→ **The task**
The lines to extract run from the first line of the entries through the line that contains "Open the global-styles selector dropdown"; reproduce exactly those lines and no others.

:: Task data ::

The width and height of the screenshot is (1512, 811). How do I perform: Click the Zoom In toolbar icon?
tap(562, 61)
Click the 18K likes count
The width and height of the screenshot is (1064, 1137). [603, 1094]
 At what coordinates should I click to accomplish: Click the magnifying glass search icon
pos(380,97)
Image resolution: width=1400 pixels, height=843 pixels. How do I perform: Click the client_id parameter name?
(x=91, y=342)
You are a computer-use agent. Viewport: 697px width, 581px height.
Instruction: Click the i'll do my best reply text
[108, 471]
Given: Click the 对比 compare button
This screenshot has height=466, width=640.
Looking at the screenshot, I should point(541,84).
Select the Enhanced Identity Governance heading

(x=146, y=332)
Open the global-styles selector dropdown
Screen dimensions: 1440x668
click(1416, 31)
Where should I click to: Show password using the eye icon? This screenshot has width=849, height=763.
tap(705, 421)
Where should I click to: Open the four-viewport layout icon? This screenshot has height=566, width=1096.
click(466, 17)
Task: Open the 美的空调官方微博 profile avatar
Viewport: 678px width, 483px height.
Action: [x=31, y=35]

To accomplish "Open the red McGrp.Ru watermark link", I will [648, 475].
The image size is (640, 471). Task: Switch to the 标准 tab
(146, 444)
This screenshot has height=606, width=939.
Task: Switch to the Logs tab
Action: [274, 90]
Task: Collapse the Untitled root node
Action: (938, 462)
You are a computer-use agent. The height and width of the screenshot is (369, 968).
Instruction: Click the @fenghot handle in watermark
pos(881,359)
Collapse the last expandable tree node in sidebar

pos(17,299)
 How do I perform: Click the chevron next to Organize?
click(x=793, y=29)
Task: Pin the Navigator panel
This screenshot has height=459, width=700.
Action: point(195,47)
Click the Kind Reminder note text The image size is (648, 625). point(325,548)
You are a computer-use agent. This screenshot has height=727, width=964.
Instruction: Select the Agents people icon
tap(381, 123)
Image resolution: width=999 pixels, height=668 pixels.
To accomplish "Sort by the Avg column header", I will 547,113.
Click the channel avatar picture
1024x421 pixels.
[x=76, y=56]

:::

→ **Solved problem**
The width and height of the screenshot is (1512, 811). How do I perform: Click the Zoom In toolbar icon?
tap(562, 61)
Click the 18K likes count
The width and height of the screenshot is (1064, 1137). [603, 1094]
 At what coordinates should I click to accomplish: Click the magnifying glass search icon
pos(380,97)
Image resolution: width=1400 pixels, height=843 pixels. How do I perform: Click the client_id parameter name?
(x=91, y=342)
You are a computer-use agent. Viewport: 697px width, 581px height.
Instruction: Click the i'll do my best reply text
[108, 471]
Given: Click the 对比 compare button
This screenshot has height=466, width=640.
Looking at the screenshot, I should point(541,84).
Select the Enhanced Identity Governance heading

(x=146, y=332)
Open the global-styles selector dropdown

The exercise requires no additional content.